Reading text:
---+---

Similar to the release burndown chart, the release burnup chart shows the work completed in the release till now. The X axis represents the dates until the release and the Y axis shows the amount of work, which could be story points or any other unit. The release burnup chart is a great visual tool to check if the release scope will be achieved.

Here's an example of a Release Burnup chart:

The red line represents the team’s progress while the blue line is the ideal or trend line. The red line is tapering down and shows that the team is unable to meet the deadline.

  • Iteration Burndown Chart

The iteration burndown chart shows the work remaining in the iteration. It is a great tool to be used at the tie or retrospective meetings as the team can identify bottlenecks and pain points that may have caused problems during the iteration and try to fix them for the next iteration.

What Is Velocity in Agile?

---+---

Source data:
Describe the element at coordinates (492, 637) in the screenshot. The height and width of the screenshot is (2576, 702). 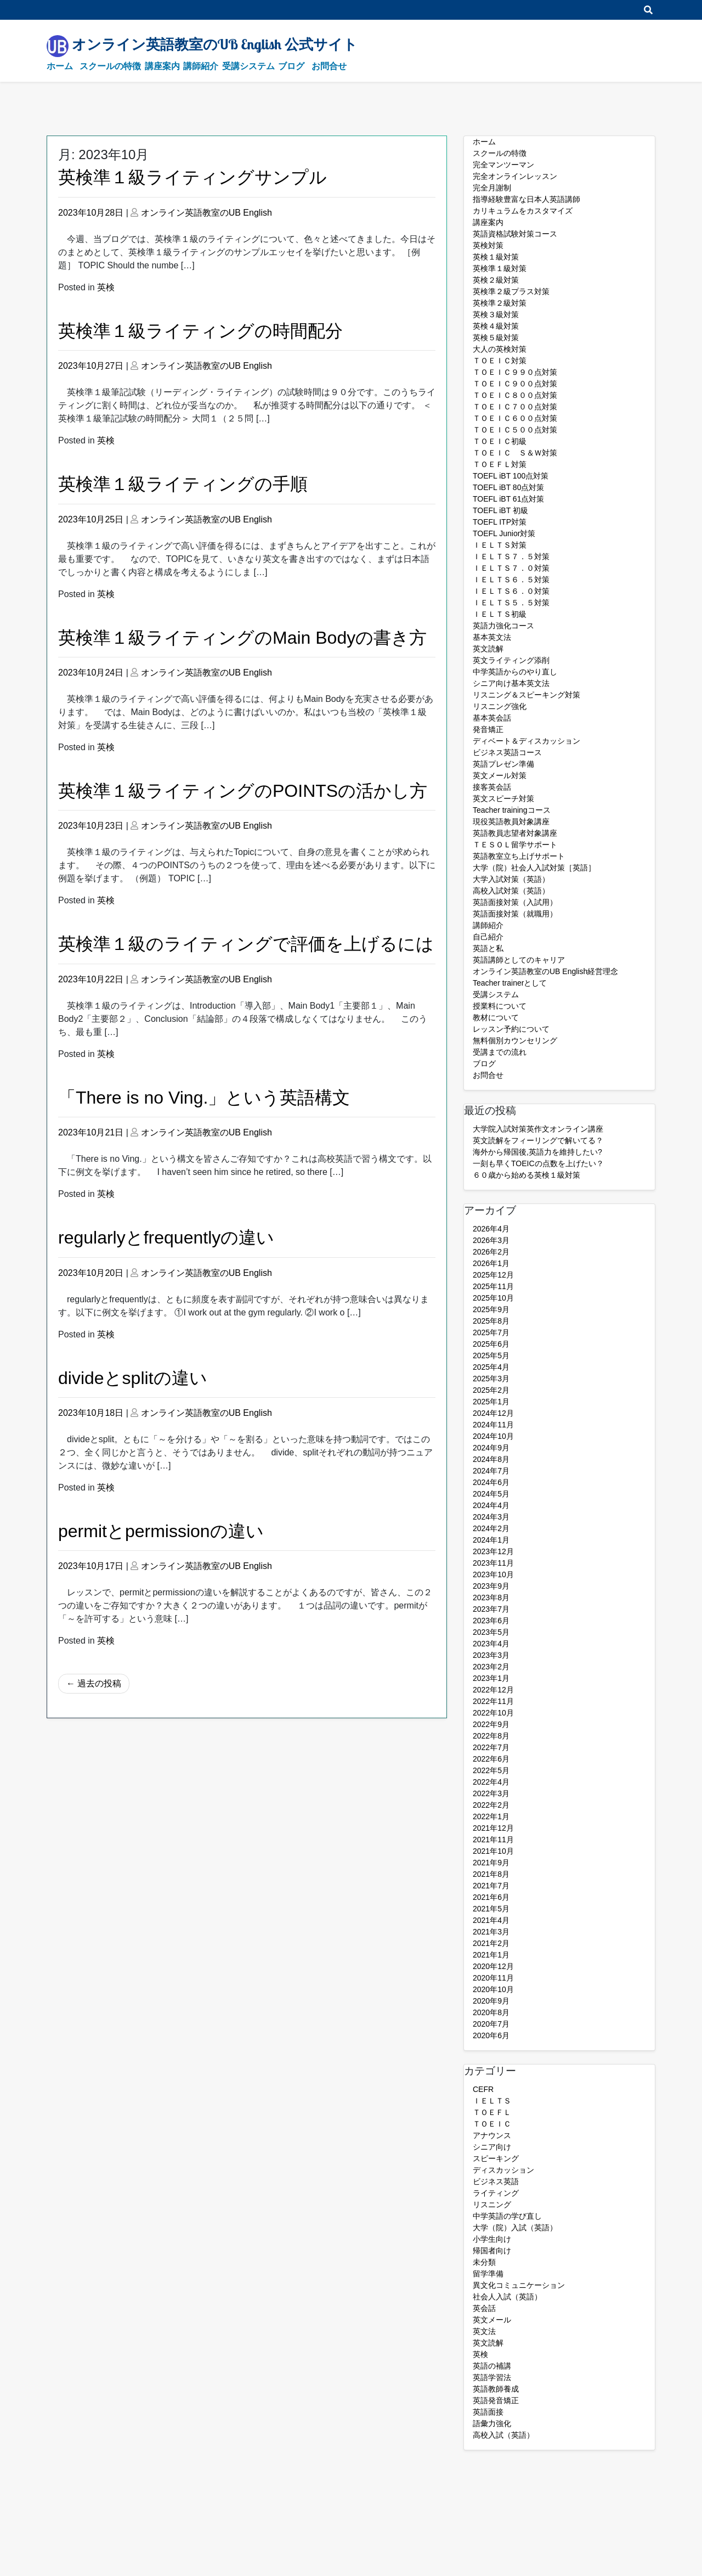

---+---

Tasks and exercises:
(1) In the text on agile charts, what does the X axis of the release burnup chart represent?
(2) From the text on agile charts, write out the passage starting with "Here's an example" and going on through "the next iteration.".
(3) Do these statements agree with the text on agile charts? (a) On the release burnup chart, the blue line shows the team's progress. (b) The iteration burndown chart shows the work remaining in the iteration. (c) The Y axis of the release burnup chart can measure work in story points.

Responses in order:
(1) The dates until the release.

(2)
Here's an example of a Release Burnup chart:

The red line represents the team’s progress while the blue line is the ideal or trend line. The red line is tapering down and shows that the team is unable to meet the deadline.

  • Iteration Burndown Chart

The iteration burndown chart shows the work remaining in the iteration. It is a great tool to be used at the tie or retrospective meetings as the team can identify bottlenecks and pain points that may have caused problems during the iteration and try to fix them for the next iteration.

(3)
(a) No: "The red line represents the team’s progress while the blue line is the ideal or trend line."
(b) Yes: "The iteration burndown chart shows the work remaining in the iteration."
(c) Yes: "the Y axis shows the amount of work, which could be story points or any other unit"